Di sektor pertanian, Kecamatan Sungai Raya dikenal sebagai penghasil utama cabai dan kunyit di Kubu Raya. Tanaman cabai diusahakan oleh sekitar 565 rumah tangga pertanian di kecamatan ini, sementara untuk kunyit, Sungai Raya menjadi sentra terbesar dengan 265 rumah tangga. Anggrek pun hanya dibudidayakan di kecamatan ini dalam skala kabupaten, menjadikannya komoditas hortikultura yang cukup unik di kawasan perkotaan.
Serdam: Kawasan Sungai Raya Dalam Jadi Pusat Kuliner Kalbar
Perkembangan paling menonjol di Sungai Raya belakangan ini datang dari kawasan Sungai Raya Dalam, yang populer disebut Serdam. Pada 20 Desember 2025, kawasan ini resmi ditetapkan sebagai Pusat Kuliner Kalimantan Barat oleh Wakil Gubernur Kalbar Krisantus Kurniawan bersama Bupati Kubu Raya Sujiwo.
Saat ini Serdam menampung enam titik kuliner utama dengan sekitar 180 pelaku UMKM, dan ditargetkan berkembang hingga 15 titik ke depan. Pilihan kulinernya luas, dari mi tiaw, nasi bakar, ayam goreng, dan pulut kelapa kedelai khas Kalbar, hingga dim sum, pempek, dan makanan kekinian lainnya. Sekitar 80 persen pelaku UMKM di Serdam sudah bertransaksi via QRIS, dengan target 100 persen transaksi non-tunai dalam waktu dekat.
Kawasan ini juga tengah melalui penataan infrastruktur senilai Rp58 miliar untuk turap, pedestrian, dan jogging track, dengan tambahan anggaran Rp15 miliar untuk tahap berikutnya. Posisi Serdam yang berada di perbatasan Kubu Raya dan Kota Pontianak menjadikannya kawasan strategis yang bisa melayani warga dari dua wilayah administratif sekaligus.

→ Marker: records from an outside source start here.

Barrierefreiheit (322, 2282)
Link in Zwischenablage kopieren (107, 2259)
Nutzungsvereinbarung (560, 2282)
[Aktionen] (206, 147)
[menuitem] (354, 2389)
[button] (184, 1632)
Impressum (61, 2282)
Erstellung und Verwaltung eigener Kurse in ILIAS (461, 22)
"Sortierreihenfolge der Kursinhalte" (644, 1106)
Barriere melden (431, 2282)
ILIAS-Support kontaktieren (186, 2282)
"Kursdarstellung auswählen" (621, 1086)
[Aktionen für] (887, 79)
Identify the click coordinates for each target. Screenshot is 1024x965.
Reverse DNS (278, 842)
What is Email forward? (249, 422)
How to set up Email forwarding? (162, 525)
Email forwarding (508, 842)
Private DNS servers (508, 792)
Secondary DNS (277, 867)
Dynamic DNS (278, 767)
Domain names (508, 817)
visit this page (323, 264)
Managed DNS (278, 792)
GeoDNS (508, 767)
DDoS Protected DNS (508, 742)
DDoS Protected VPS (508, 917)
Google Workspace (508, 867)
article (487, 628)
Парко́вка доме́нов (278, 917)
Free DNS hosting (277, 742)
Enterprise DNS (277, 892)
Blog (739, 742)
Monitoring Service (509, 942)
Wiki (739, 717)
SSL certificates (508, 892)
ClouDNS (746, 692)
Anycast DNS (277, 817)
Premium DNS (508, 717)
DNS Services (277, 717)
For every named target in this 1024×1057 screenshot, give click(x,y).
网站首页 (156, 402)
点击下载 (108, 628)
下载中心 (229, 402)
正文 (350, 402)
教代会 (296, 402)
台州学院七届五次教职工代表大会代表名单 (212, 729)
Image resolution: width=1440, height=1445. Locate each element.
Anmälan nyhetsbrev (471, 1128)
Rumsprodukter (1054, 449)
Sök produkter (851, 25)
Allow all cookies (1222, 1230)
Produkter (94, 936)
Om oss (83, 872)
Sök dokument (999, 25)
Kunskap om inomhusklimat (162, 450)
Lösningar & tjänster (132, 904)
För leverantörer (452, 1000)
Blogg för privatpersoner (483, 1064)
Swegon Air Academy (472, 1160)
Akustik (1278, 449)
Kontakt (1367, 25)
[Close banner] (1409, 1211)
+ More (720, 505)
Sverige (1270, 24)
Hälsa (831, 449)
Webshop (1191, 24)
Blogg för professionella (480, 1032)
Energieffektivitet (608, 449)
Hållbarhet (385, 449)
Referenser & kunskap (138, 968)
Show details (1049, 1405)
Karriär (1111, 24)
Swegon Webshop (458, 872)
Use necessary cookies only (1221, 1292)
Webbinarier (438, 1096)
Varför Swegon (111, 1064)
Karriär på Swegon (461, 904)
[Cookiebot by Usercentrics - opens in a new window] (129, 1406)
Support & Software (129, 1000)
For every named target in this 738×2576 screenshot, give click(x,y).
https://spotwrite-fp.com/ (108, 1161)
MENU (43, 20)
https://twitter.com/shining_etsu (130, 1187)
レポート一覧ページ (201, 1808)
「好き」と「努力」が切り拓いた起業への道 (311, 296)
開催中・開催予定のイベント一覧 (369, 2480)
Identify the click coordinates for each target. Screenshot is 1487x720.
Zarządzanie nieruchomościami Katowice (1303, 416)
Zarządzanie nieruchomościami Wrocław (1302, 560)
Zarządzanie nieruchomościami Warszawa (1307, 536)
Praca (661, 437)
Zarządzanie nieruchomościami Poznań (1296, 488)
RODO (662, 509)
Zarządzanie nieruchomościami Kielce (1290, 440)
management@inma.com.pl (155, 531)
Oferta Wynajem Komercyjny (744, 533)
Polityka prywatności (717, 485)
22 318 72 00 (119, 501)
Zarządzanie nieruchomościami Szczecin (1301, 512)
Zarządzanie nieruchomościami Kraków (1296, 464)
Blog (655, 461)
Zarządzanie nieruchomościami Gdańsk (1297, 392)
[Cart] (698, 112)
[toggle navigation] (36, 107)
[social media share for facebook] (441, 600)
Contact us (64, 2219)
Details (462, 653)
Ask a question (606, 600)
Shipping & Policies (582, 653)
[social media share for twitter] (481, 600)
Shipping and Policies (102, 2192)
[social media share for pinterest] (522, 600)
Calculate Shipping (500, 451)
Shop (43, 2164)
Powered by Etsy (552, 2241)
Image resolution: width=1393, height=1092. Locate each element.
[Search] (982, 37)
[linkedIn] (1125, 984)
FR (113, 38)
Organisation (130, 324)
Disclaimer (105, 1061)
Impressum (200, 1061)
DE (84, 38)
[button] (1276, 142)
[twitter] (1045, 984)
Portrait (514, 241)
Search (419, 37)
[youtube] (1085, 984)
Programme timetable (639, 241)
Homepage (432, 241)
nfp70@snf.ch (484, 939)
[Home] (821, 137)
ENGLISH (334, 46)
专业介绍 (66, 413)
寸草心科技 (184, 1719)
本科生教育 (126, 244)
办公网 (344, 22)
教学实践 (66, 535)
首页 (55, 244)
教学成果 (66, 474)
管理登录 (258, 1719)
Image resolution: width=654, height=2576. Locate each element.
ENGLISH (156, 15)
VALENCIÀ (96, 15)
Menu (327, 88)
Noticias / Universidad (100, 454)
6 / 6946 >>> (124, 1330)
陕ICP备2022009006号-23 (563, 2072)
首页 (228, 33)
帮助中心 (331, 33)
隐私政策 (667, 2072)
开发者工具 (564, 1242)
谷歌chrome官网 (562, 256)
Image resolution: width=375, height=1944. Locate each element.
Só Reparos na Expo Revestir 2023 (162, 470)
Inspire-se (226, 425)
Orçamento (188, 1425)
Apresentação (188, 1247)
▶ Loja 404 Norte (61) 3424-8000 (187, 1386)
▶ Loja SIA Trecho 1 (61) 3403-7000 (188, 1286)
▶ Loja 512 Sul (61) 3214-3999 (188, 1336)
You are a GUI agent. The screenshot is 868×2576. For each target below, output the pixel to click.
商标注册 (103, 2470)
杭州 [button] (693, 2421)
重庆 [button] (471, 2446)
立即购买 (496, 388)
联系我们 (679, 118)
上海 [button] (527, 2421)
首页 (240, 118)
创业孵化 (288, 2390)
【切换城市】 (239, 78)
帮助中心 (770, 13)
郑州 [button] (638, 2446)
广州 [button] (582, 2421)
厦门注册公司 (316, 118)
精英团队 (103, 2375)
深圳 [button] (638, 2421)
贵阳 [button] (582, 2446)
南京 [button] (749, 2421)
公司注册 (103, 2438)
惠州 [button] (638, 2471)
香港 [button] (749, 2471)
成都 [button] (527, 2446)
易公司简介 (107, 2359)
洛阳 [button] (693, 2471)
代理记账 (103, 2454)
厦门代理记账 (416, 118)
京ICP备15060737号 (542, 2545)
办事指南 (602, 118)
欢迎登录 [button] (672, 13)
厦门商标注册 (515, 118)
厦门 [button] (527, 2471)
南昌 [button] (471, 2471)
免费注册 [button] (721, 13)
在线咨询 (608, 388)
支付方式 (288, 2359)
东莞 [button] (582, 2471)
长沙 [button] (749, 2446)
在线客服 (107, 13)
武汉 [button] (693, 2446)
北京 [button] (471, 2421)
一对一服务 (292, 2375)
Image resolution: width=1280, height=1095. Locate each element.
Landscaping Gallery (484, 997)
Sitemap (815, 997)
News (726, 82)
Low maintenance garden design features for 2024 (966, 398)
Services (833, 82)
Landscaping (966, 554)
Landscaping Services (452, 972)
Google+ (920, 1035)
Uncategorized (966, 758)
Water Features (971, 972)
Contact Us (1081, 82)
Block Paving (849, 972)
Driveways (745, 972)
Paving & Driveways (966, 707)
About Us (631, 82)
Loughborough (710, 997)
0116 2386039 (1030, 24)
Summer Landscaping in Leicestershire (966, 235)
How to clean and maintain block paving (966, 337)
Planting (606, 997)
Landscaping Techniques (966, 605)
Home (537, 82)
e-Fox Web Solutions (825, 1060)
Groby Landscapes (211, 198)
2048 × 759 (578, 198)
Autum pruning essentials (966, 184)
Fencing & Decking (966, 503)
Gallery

Sungai Raya terus berkembang, dan sebagian besar perubahan itu terjadi dalam tempo cepat. Dari sebuah kecamatan yang terbentuk definitif baru pada 2001, wilayah ini kini menjadi salah satu kawasan dengan pertumbuhan penduduk dan ekonomi tercepat di Kalimantan Barat. Bagi siapa pun yang ingin memahami Kabupaten Kubu Raya, memahami Sungai Raya adalah titik awal yang tepat.